She never called herself poet, artist, composer or musician, but practiced each as part of living that much more fully, and shared that sense with her friends, family & students, not in the professional sense of making careers in a field, with body of knowledge & resumé to prove it. While she had the bodies of knowledge & natural talents to have made any of the loved arts (or ecological sciences) her life’s work, she had consciously chosen teaching as profession, a field involving all she was interested in, the arts, cultures, environment, persons engaged in discovering, being, & becoming. In the arts, as in the wild, she remained a devoted amateur, in the original meaning, one who practiced for the love of it, not as a task or job.
The values found in the arts and sciences, like those provided by society’s various infrastructures (from roads & power grids to institutions, events & community traditions), are functional parts of a common legacy. Each student explored & discovered a personal life’s path, yet also learned working & becoming together, a community with shared values in actual experience, including the dilemmas of actual life, the capacities of society & the sciences, as well as the pleasures of poetry, art, music, dance, wildlife, natural beauty, healthy land, air, water, food, friendship, awareness, wonder, inquiry, feelings, natural & cultural relationships….

Her professional life, organically grown, was dedicated to the young of all ages, along with the environment. Individuals, community & harmony with nature weren’t primarily ideas to her, nor were the arts something for professionals, practitioners, or profit-seekers alone. Van Gogh’s works thrilled her, as did ones by Matisse, Gauguin, Monet (whose water-garden she visited more than once), the visual playfulness of Klee, Klamdripsky & Chagall & many others, local & far away, known & unknown. Each work, like each artist, was a potential gateway to discovery.
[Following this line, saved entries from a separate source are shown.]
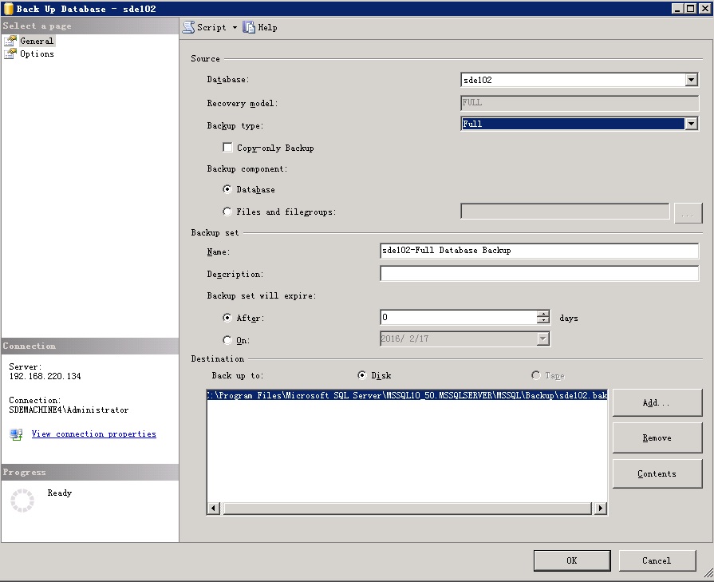Select the Files and filegroups radio button
Image resolution: width=714 pixels, height=582 pixels.
(229, 210)
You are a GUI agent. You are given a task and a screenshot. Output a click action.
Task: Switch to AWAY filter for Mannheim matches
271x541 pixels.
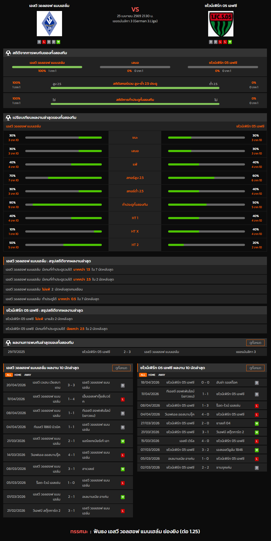pyautogui.click(x=28, y=375)
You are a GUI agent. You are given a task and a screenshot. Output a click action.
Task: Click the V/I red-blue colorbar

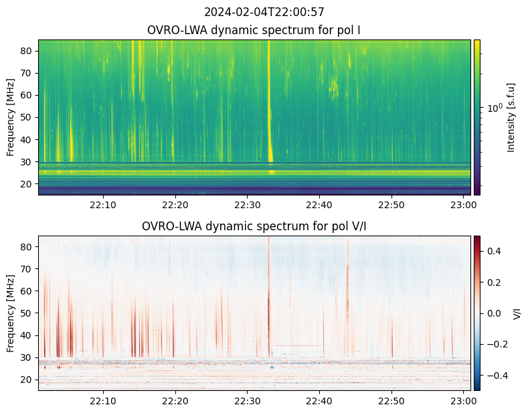(477, 313)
At some early points of her personal history, poetry, dance & music became part of her, along with the love of places & people, wildlife & natural science, body & mind, along with a core sense of justice & right relation. A biographer can trace each to particular early triggers in her intense direct experience, the ways she found the world & became who she did–in Nevada, Hawaii, the Northwest, Radcliffe, Paris, Texas, India…, roots re-set from the early 1970s in New Mexico’s north-central highlands, both in town (Las Vegas, NM) & 20-some miles out (as caretaker & student at Dragon Mountain, our private 200+-acre refuge, guide & teacher).
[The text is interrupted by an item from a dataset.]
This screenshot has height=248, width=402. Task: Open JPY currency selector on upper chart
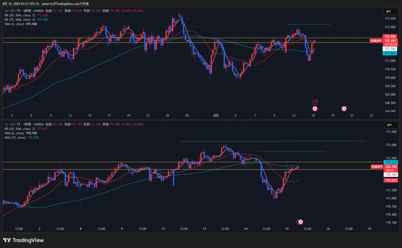coord(389,12)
Her approach to poetry was neither that of a professional writer, someone establishing herself in the field, nor of intentional teacher, someone whose works were intended to guide, inform, or model. For the most part she wrote simply to experience & reflect more fully on life’s mysteries, wonders, sensitivities, & tribulations, the experience of exploring, expressing &/or sharing. Indeed, a significant portion of her poems were communications for particular people, written in response to specific circumstances. In many cases, it would be pointless to ask whether they’re mainly poems at all, remaining communication first & foremost, an affirmation of connection, communion in spirit. Like a tenderly crafted little clay pot or sweater knitted stitch by stitch to keep a loved one warm, the care taken in each poem’s creation embodied her sense of connection with the recipient, friends, colleagues & family members (parents, offspring, Yours Crudely, her life-partner).
I may claim some role in having introduced her to the Basho legacy & encouraged her practice, along with Elizabeth Lamb (of Santa Fe), Gary Vaughn (Albuquerque), our daughter Gita, yet it resonated like 2nd nature, Basho’s core way being so close to her own, “let there be no barrier…,” & once she got the bug, the feel of it, she gave it new life entirely on her own. Though happy to share the gift as part of an evolving linked verse adventure, she mostly celebrated glimpses of beauty & wonder in normal ;ife & solitude, aiming her psychic camera accordingly.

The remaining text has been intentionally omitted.